From an operational perspective, this vulnerability poses significant risks to production environments utilizing Red Hat OpenShift AI for enterprise AI workloads. The denial of service condition affects not just individual API calls but entire processing pipelines that depend on the guardrails component for content filtering and safety mediation. Systems may experience complete unresponsiveness or severe performance degradation during attack scenarios, potentially disrupting critical business operations that rely on AI services. The impact extends beyond immediate service disruption to include potential cascading failures within containerized environments where resource constraints can affect adjacent services.
The security implications align with CWE-400, which classifies the vulnerability as a Regular Expression Denial of Service, and maps to ATT&CK technique T1499.004 for Network Denial of Service. Organizations utilizing this component face potential exposure to both automated scanning tools and targeted attacks seeking to exploit service availability. The vulnerability's remote nature means that attackers need only submit malicious inputs through the public API endpoint to trigger the denial of service condition, requiring no local system access or elevated privileges.
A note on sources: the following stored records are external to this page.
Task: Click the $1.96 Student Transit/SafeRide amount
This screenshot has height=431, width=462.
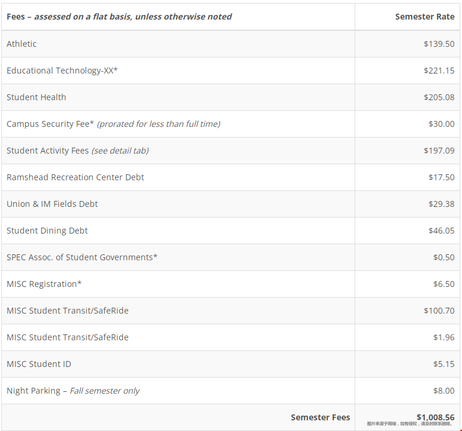Action: [444, 337]
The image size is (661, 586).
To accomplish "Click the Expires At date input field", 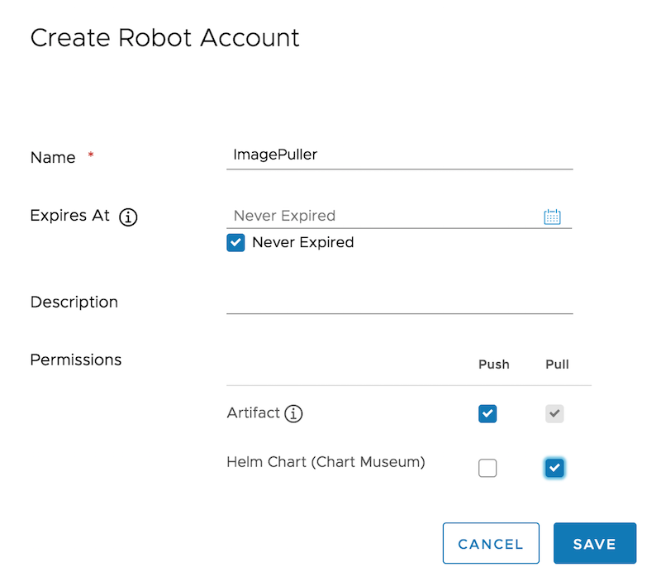I will [380, 216].
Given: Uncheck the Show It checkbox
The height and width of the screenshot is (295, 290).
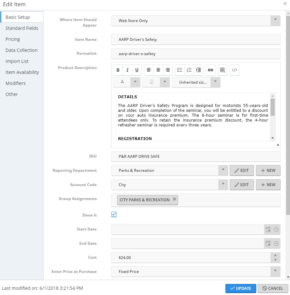Looking at the screenshot, I should click(x=114, y=214).
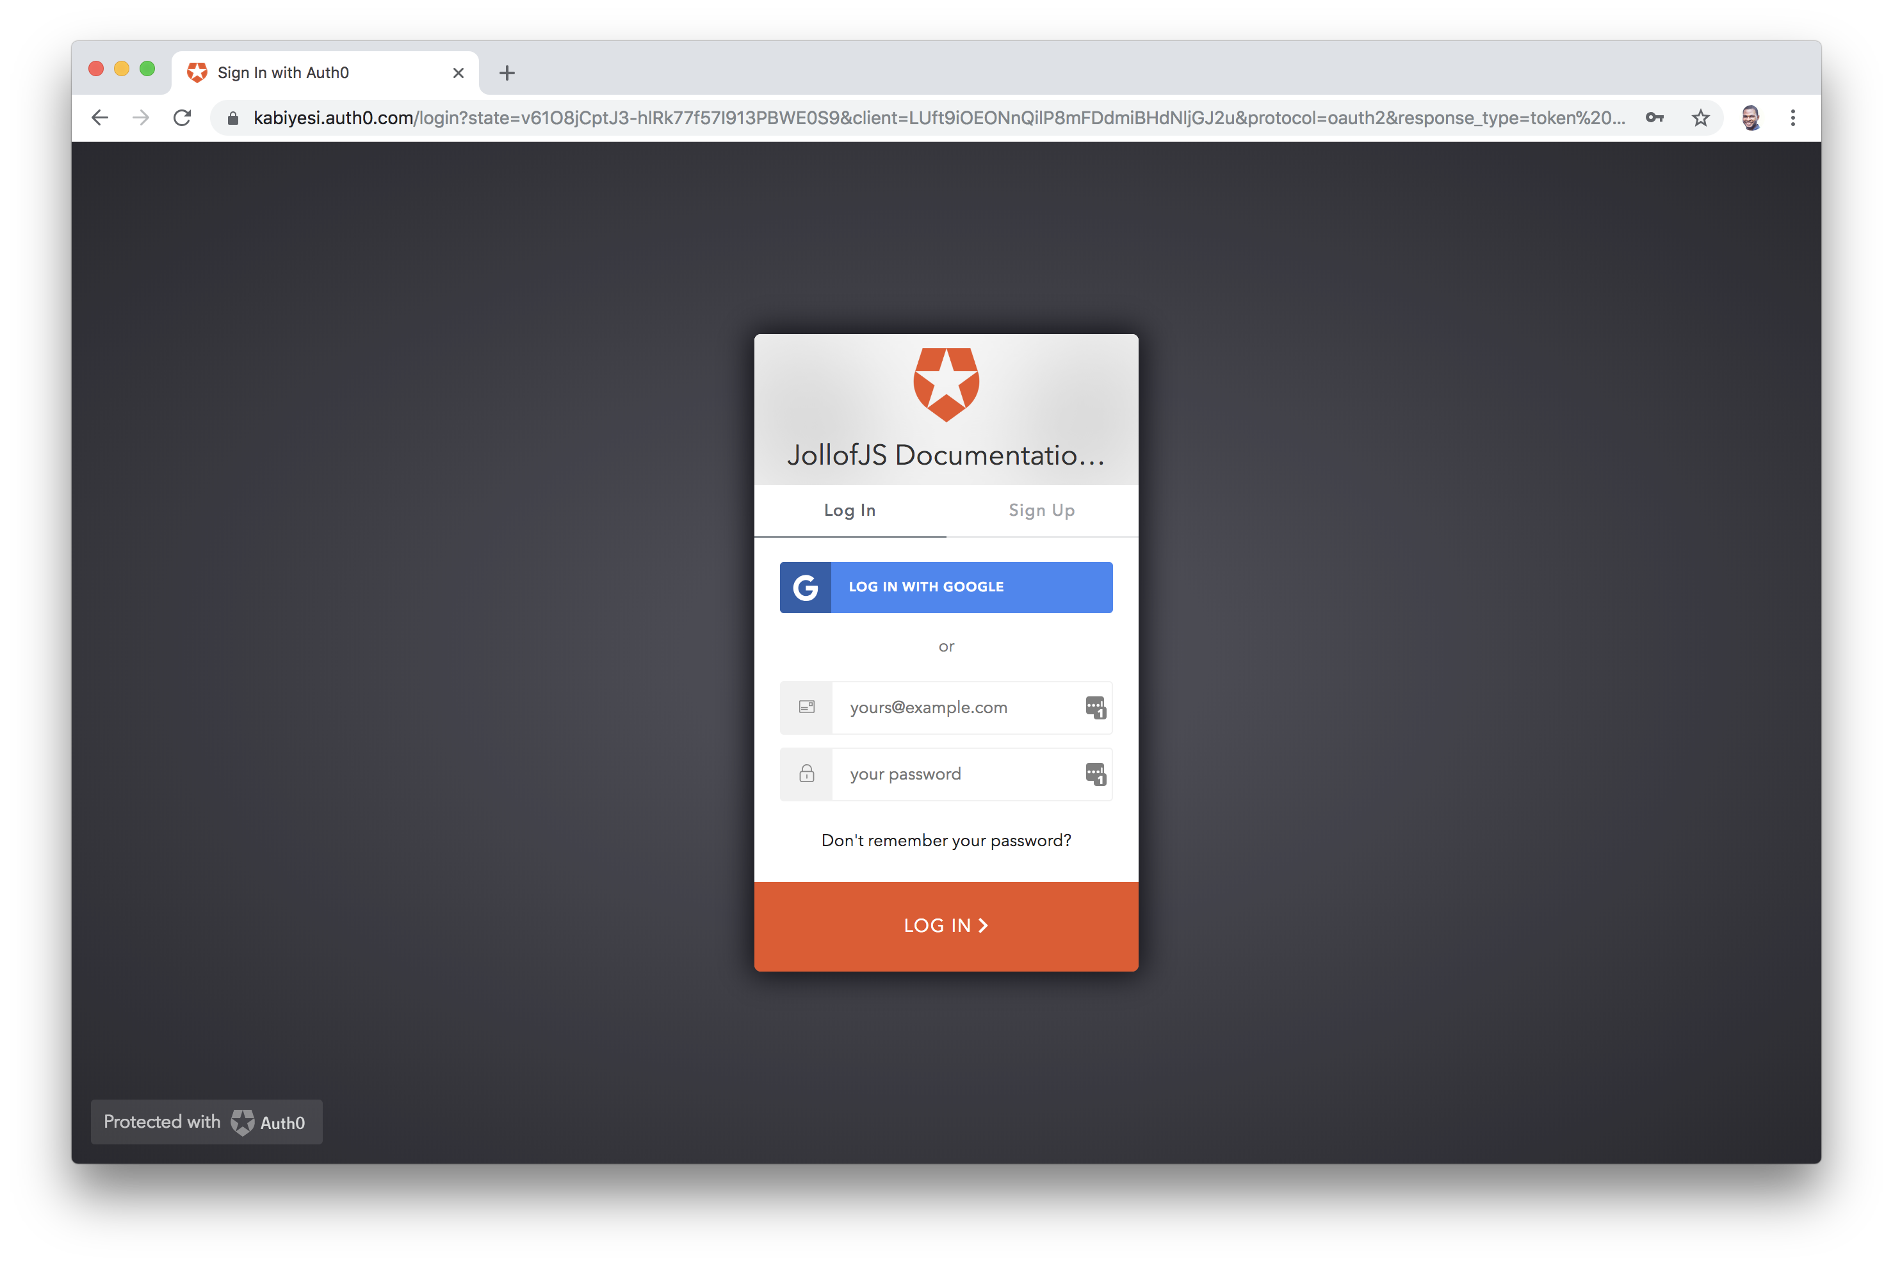This screenshot has width=1893, height=1266.
Task: Select the Log In tab
Action: [850, 510]
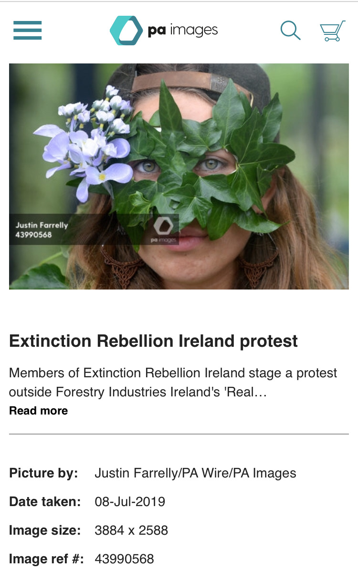Screen dimensions: 358x570
Task: Select the date 08-Jul-2019
Action: pos(130,502)
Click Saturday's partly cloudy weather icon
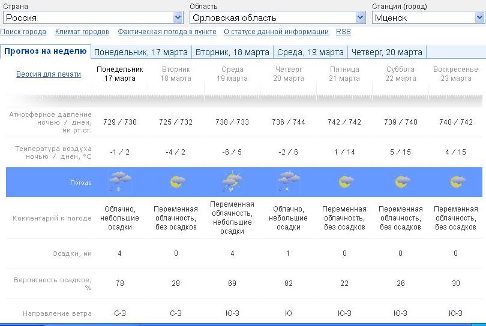This screenshot has width=486, height=326. (x=401, y=182)
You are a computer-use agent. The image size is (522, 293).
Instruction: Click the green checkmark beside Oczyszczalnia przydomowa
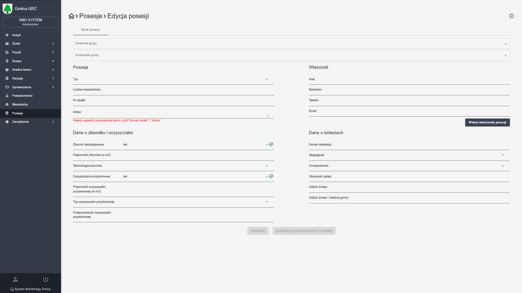click(x=271, y=176)
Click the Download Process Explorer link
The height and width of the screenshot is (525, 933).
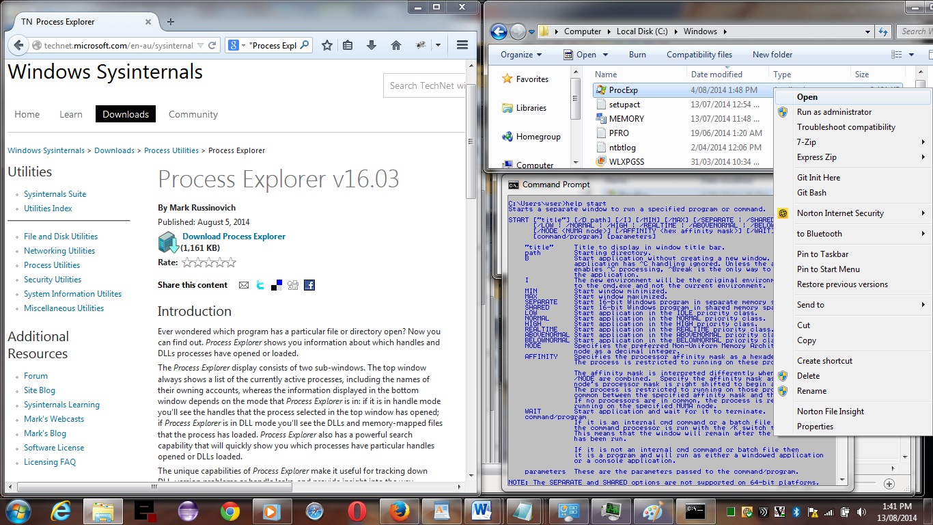234,237
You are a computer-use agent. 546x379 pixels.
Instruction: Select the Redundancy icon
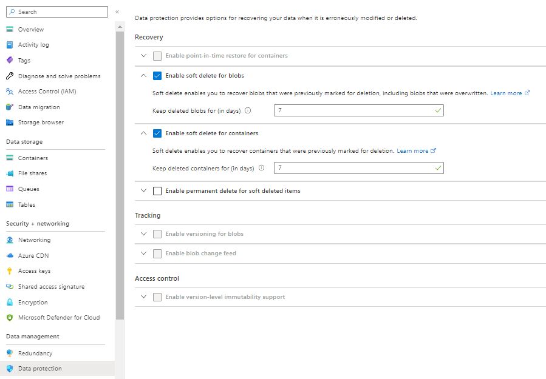click(x=10, y=352)
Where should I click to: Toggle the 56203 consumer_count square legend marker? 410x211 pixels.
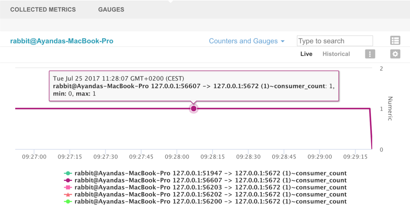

Mitigation strategies should focus on implementing input validation and sanitization for all regular expression patterns within the detection API. Organizations should consider rate limiting and resource quotas for API endpoints to prevent single requests from consuming excessive computational resources. The implementation of regex engine timeouts and maximum backtracking limits provides effective protection against catastrophic backtracking scenarios. Additionally, regular expression pattern compilation with safe algorithms that avoid exponential backtracking behaviors should be prioritized during development and security auditing processes. System monitoring should include detection of sustained high CPU usage patterns that may indicate exploitation attempts.